Samuel Lameko Panapa is a New Zealand former professional rugby league footballer who played in the 1980s and 1990s. He represented three countries in his career: Tokelau, New Zealand and Western Samoa. Panapa played his club football in Auckland as well as England, where he won several titles with the champion Wigan side of the 1990s.

==Playing career==
A Ponsonby Pony Junior and Ponsonby-Maritime Senior from 1969 - 1982, joined Glenora Bears in 1983 for two season before signing an off-season contract with UK club Sheffield Eagles 1984–5. Returning to NZ in 1985 signed with Te Atatu Roosters in the Auckland Rugby League competitions, He represented Tokelau at the 1986 Pacific Cup, and later for New Zealand. He returned to Britain in 1990 and played another season with Sheffield Eagles, before signing for Wigan in 1991.

During the 1991–92 Rugby Football League season, Panapa played for defending champions Wigan at centre in their 1991 World Club Challenge victory against the visiting Penrith Panthers, scoring his first try for the club. During the 1992–93 Rugby Football League season Panapa played from the interchange bench for defending RFL champions Wigan in the 1992 World Club Challenge defeat by the visiting Brisbane Broncos.

Sam Panapa played as a Substitute (replacing Phil Clarke on 9-minutes) in Wigan's 15–8 victory over Bradford Northern in the 1992–93 Regal Trophy Final during the 1992–93 season at Elland Road, Leeds on Saturday 23 January 1993, and played as a Substitute (replacing Neil Cowie on 30-minutes) in the 2–33 defeat by Castleford in the 1993–94 Regal Trophy Final during the 1993–94 season at Elland Road, Leeds on Saturday 22 January 1994.

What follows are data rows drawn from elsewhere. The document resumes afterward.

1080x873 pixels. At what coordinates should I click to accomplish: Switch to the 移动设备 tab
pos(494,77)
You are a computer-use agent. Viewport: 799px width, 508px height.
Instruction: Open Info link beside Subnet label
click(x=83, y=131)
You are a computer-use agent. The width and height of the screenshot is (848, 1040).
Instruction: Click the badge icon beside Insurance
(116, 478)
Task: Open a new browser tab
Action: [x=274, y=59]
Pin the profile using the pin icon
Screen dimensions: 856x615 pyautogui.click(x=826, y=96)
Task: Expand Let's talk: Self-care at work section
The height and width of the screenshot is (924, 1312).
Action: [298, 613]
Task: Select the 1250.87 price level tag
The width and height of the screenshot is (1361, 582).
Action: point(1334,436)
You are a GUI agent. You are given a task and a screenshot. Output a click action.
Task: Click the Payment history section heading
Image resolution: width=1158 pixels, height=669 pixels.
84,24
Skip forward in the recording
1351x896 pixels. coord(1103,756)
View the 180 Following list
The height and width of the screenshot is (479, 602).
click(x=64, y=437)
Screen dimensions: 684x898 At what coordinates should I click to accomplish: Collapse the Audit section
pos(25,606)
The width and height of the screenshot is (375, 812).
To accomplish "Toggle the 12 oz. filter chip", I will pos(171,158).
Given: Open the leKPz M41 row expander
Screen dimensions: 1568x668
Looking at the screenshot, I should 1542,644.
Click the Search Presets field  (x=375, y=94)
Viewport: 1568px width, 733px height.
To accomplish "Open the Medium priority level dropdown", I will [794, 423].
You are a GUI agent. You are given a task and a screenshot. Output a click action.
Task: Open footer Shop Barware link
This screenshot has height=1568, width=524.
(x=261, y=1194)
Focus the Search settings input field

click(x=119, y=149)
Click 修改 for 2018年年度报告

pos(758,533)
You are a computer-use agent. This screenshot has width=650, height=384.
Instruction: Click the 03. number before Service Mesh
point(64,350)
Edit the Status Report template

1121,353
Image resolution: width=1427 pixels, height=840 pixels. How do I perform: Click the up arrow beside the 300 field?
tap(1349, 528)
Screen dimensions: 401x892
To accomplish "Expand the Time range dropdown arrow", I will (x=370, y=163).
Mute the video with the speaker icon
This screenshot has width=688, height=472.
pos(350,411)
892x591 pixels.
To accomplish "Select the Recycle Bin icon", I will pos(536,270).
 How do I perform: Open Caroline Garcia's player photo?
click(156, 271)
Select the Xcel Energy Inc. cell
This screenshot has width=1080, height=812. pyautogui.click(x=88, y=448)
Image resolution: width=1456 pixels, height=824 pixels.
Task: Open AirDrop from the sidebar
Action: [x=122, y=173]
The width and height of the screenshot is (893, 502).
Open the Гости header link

He played as substitute in both the 1993 and 1994 Challenge Cup finals victories against Widnes and Leeds at Wembley Stadium, scoring a try in each final. After the 1993–94 Rugby Football League season Panapa travelled with defending champions Wigan to Brisbane, playing at centre in their 1994 World Club Challenge victory over Australian premiers, the Brisbane Broncos.

Sam joined Salford in 1994–95 Rugby Football League season, and helped them attain Super League status following a Grand Final victory over Keighley Cougars at Old Trafford. Following that game Sam announced his retirement and returned to Auckland Warriors as Fitness Coach.

He played for Western Samoa at the 1995 Rugby League World Cup.

==Coaching career==
Between 2006 and 2008 Panapa coached the Auckland side. In 2006 he was the Assistant Coach for the New Zealand Residents team.